It was his nature to step away from the crowd, to walk in
the opposite direction, to think his own rebellious thoughts
and to translate those thoughts into action. He would be
true to his nature. He would assert his birthright.
He leaned closer until his face was only inches above the
still form. He had a fancy that, if he pressed his lips to hers,
he might catch her dying breath. The thought revolted and
fascinated him in equal measure and he lifted his head. He
took a deliberate step backwards. He would not touch her.
No part of his body would make contact with hers. To test
his resolve he contemplated trailing a lascivious finger
along her smooth throat as others had, of allowing that finger
to ease over the left collar bone until it encountered the
imperfection of a tiny mole half-hidden by a fold of her
white gown. His hand remained safely in his pocket. He
would look. Admire. Hate.
He stood for a moment, a shadow among shadows. The
garment he’d put on had been carefully chosen: an oldfashioned
hunting coat (English tailoring, he did believe),
it had been abandoned on a hook by the door in the cloakroom
by some visiting milord, years, possibly decades,
ago. The thick grey tweed was a perfect camouflage – it
even had a hood – and, essential for his purpose, not one
but two concealed poacher’s pockets. His fine nose was
revolted by the smell of decay that lurked in the tweedy
depths, still stained with the blood of long-dead creatures,
but they accommodated the very special equipment he had
needed to carry, covertly, along the corridors.
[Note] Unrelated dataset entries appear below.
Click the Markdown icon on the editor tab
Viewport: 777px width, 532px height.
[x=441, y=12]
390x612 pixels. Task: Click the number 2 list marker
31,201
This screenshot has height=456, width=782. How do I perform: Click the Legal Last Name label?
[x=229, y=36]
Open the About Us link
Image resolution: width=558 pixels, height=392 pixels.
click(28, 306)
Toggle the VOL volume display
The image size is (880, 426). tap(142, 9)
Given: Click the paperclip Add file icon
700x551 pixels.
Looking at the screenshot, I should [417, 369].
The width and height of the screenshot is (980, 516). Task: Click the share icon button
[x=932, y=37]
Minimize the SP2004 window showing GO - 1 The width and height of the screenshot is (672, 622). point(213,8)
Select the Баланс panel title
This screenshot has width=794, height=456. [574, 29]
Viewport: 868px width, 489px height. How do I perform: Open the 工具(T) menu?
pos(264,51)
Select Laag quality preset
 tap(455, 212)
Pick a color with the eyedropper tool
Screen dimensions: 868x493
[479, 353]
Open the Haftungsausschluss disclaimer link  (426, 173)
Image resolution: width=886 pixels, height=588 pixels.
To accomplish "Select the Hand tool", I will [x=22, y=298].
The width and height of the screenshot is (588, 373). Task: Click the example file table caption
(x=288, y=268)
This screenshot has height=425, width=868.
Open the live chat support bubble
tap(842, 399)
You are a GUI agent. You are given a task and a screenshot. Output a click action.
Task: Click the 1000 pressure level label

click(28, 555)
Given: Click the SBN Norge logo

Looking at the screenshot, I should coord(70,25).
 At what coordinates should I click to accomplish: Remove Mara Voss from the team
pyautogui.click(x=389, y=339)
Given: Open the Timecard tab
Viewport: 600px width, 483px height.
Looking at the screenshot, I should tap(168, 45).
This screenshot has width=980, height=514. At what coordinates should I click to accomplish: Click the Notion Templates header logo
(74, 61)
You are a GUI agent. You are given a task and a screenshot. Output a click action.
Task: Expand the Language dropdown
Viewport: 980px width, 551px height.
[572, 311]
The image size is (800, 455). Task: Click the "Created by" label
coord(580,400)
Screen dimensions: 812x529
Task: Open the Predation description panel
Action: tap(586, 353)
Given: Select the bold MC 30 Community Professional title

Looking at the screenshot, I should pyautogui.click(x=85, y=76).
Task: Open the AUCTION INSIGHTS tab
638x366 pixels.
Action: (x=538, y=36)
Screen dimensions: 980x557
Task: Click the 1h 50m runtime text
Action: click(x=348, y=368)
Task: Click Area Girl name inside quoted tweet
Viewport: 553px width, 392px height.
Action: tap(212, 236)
He played with the notion of taking out the heavy-duty
military torch and lighting up her last moments, but an
innate caution made him dismiss the idea. The moonlight
was all the illumination he could wish for. A resplendent
August moon shone through the uncurtained windows,
coating the alabaster-fair features with an undeserved
glaze of sanctity.
The Moon. Generous but demanding deity! He adored
her. She was his friend, his accomplice. He welcomed the
white peace and forgiveness she brought at the end of each
day’s red turmoil and sin. Like some sprite from a northern
folk tale, he came to life in the dark hours. His eyes
grew wide, his thoughts became as clear and cold as the
moon herself. His senses were sharpened.
He listened. He turned abruptly as a distant owl
screeched and claimed its prey. A farm dog across the valley
responded with a half-hearted warning howl and then
fell silent, duty done. But from within the walls there was
no sound. His stretched senses detected nothing though he
could imagine the drunken snores, the unconscious mutterings,
the hands groping blindly for a pitcher of cool
water as his fellows slept, divided from him by several
thick walls and a courtyard. He would be undisturbed.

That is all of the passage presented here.